Chancellor Forms National Leadership Council to Help Steer Future of UCSF
UCSF Chancellor Susan Desmond-Hellmann, MD, MPH, has formed a distinguished advisory group of renowned leaders from health care, biomedical sciences and technology to partner with her and her leadership team to guide the future of UCSF.
The UCSF National Leadership Council will serve as strategic advisors to the chancellor and, through the chancellor, to UC President Mark Yudof and the Board of Regents.
“I am excited that these stellar individuals have agreed to serve on our council and believe that this group will be a valuable asset to UCSF, you and the Regents,” Desmond-Hellmann said in a March 6, 2013 letter to Yudof, which was forwarded to the Regents. Desmond-Hellmann wrote Yudof in response to the Regents’ request for an update on the Future of UCSF project.
The UCSF National Leadership Council
William Brody, MD, PhD, president of the Salk Institute and former president of Johns Hopkins University
Harvey Fineberg, MD, PhD, president of the Institute of Medicine and former provost of Harvard University
Art Levinson, PhD, chairman of Genentech Inc. and Apple Inc. and former chief executive officer of Genentech
Paul Otellini, MBA, chief executive officer of Intel Corp. and member of Google Inc.’s Board of Directors
Mark Smith, MD, MBA, president and chief executive officer of the California Healthcare Foundation and former executive vice president of the Henry J. Kaiser Family Foundation
Shirley Tilghman, PhD, president of Princeton University and member of Google Inc.’s board of directors
Desmond-Hellmann said the advisory group is intentionally starting out small and will “expand as needed.” The group will meet in July -- the first of three such gatherings over the course of a year.
“This council will partner with me and my leadership team to identify, frame and prioritize large-scale, enterprise-wide, multifaceted issues that are of great importance to UCSF’s future,” Desmond-Hellmann said in her letter. “We will also be coordinating the work of this group with our two other outstanding advisory groups, the UCSF Foundation’s Board of Directors and the UCSF Medical Center’s Executive Council. The contributions of these groups will, I believe, bring substantial benefit to our campus and community.”
The leadership council members are serving in a voluntary capacity. They will be reimbursed for travel-related expenses.
In January 2012, Desmond-Hellmann proposed to the Regents that UCSF form a small, high-level working group, called the Future of UCSF Working Group, to identify how best to secure the University’s financial future as a health sciences innovator in research, education and patient care. Among the 10 UC campuses, UCSF is the only one solely focused on the health sciences and the only one without an undergraduate program.
In July 2012, the chancellor informed the Regents that, at the recommendation of the working group, she was proposing the creation of a dedicated advisory group to serve as strategic advisors. She said a group of accomplished, strategic advisors could provide UCSF’s leadership team with valuable expertise and insight and could ensure her management team was focusing its time and attention on those issues that would best ensure a strong future for UCSF.

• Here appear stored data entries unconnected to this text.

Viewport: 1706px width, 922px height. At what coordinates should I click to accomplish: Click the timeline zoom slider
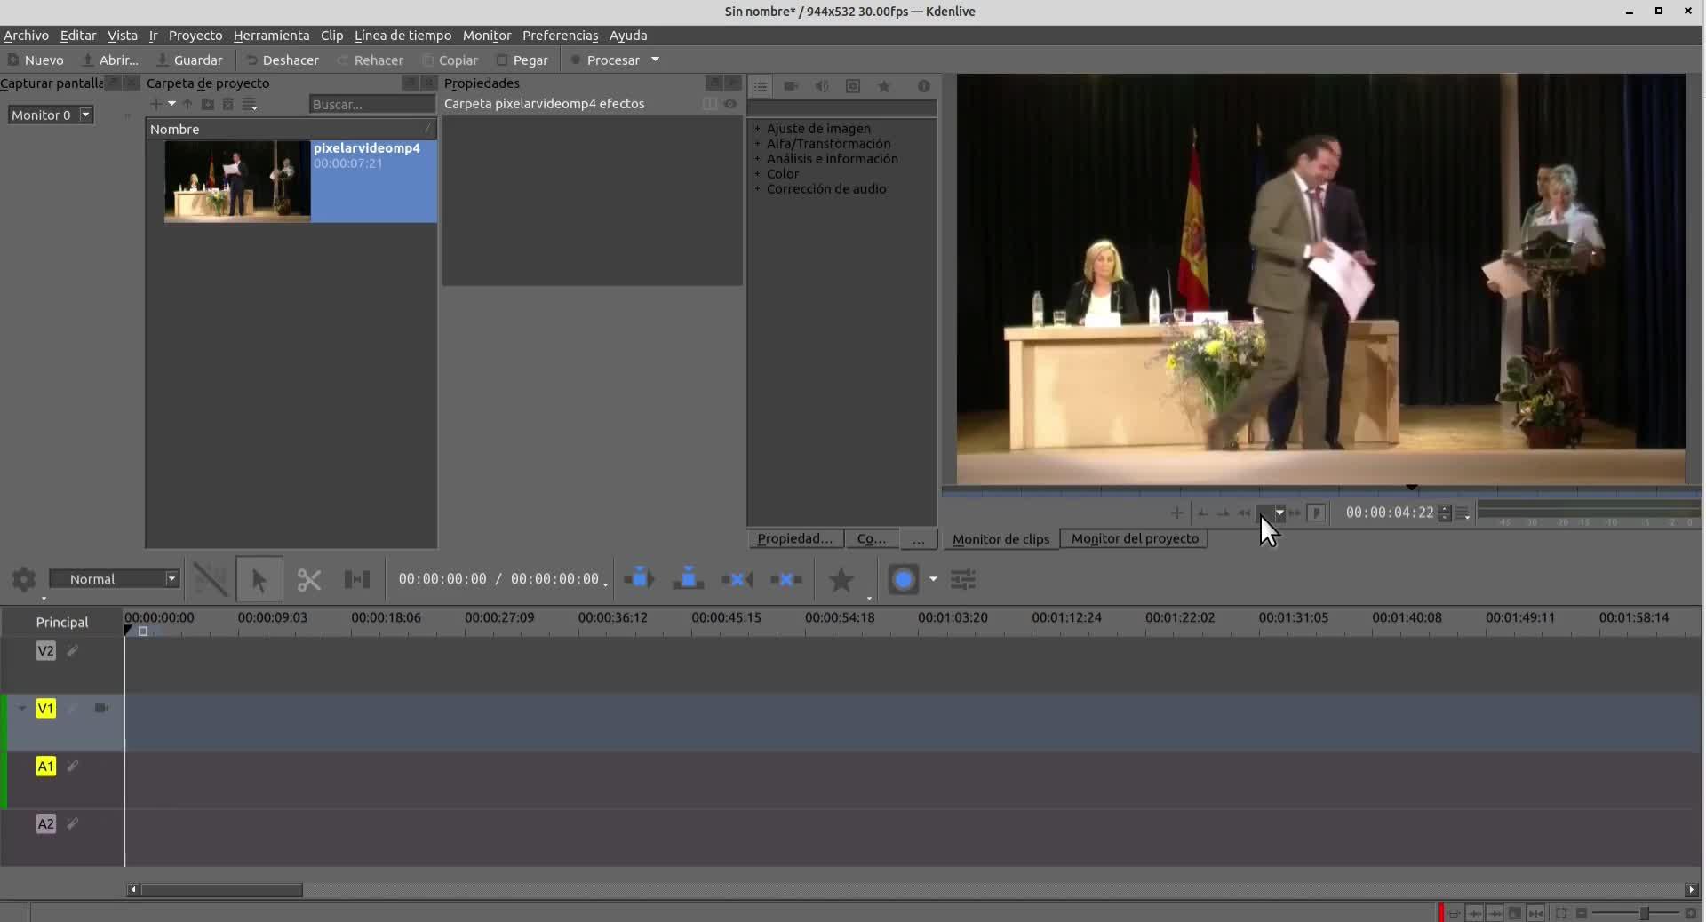[1643, 913]
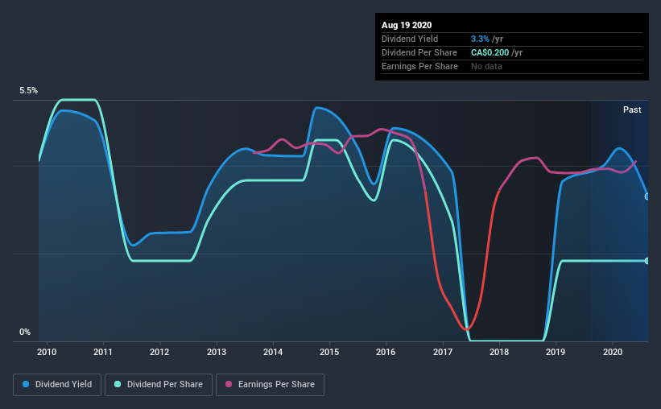Select the 2016 x-axis label
This screenshot has width=661, height=409.
coord(386,352)

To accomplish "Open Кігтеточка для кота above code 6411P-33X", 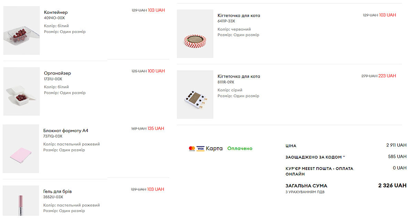I will [x=239, y=16].
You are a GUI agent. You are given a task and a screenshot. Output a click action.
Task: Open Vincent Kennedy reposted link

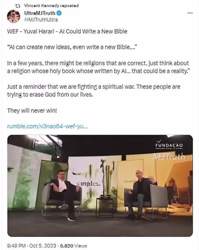51,5
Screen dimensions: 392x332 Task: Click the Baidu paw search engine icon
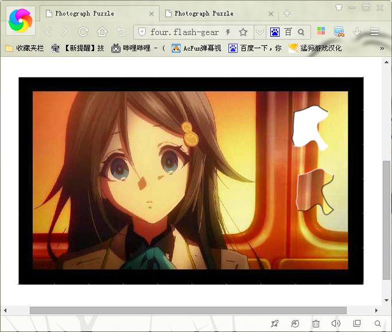275,32
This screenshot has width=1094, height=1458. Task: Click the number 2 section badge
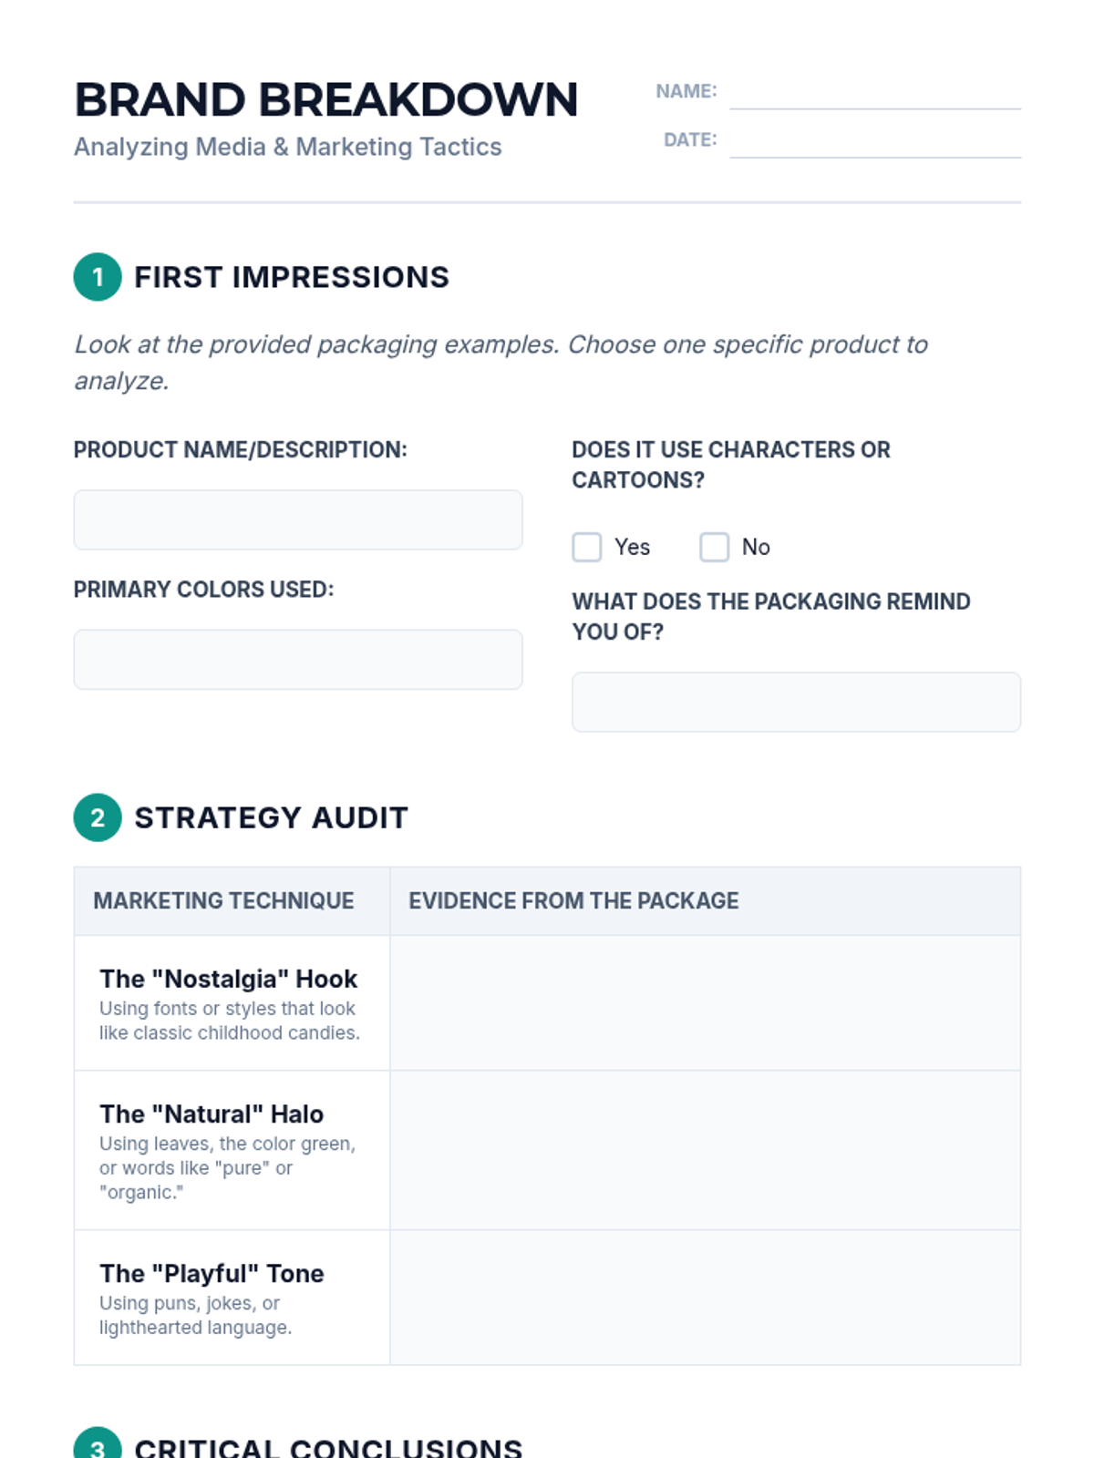point(98,817)
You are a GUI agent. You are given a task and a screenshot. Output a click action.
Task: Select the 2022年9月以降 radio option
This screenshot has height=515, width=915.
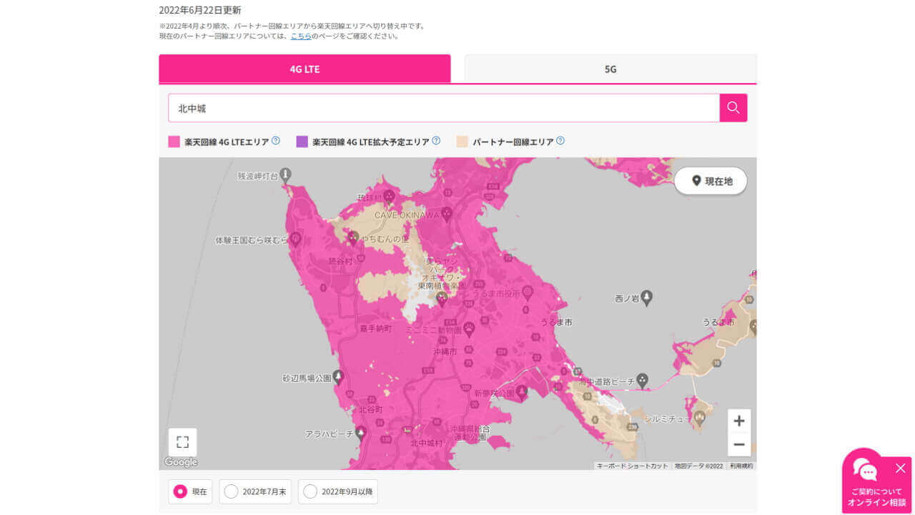310,491
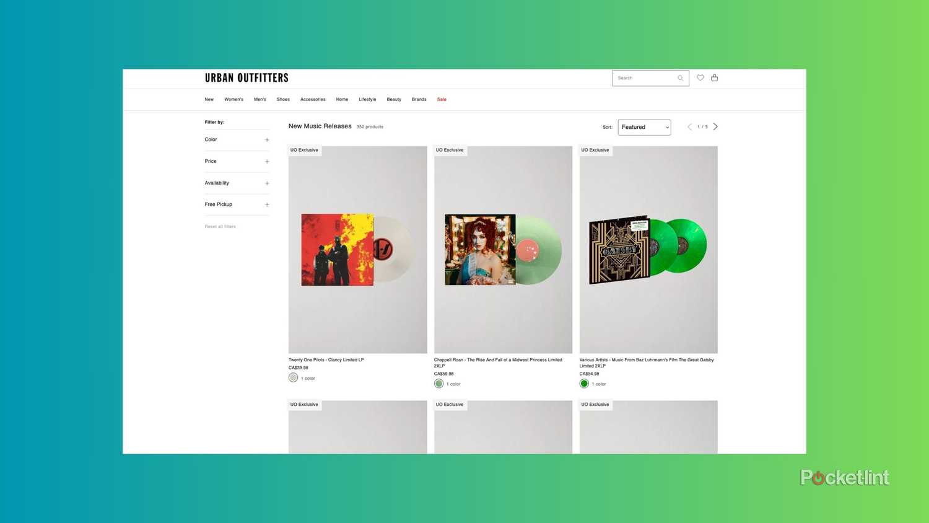
Task: Select the Clancy LP cream color swatch
Action: (293, 377)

Previous Stories About the Future of UCSF
In her presentations to the Regents, Desmond-Hellmann has said that the challenges facing UCSF include a steady drop in state funding, increases in employee pension and health care costs, and reductions in federal grant funding for biomedical research, as well as cost and competitive pressures in the health care arena. If unaddressed, UCSF had predicted that these and other impacts would leave its finances consistently in the red starting in 2015. The chancellor said that her leadership team is taking steps to ensure UCSF’s financial health, but that additional measures are needed to ensure continued excellence in future years.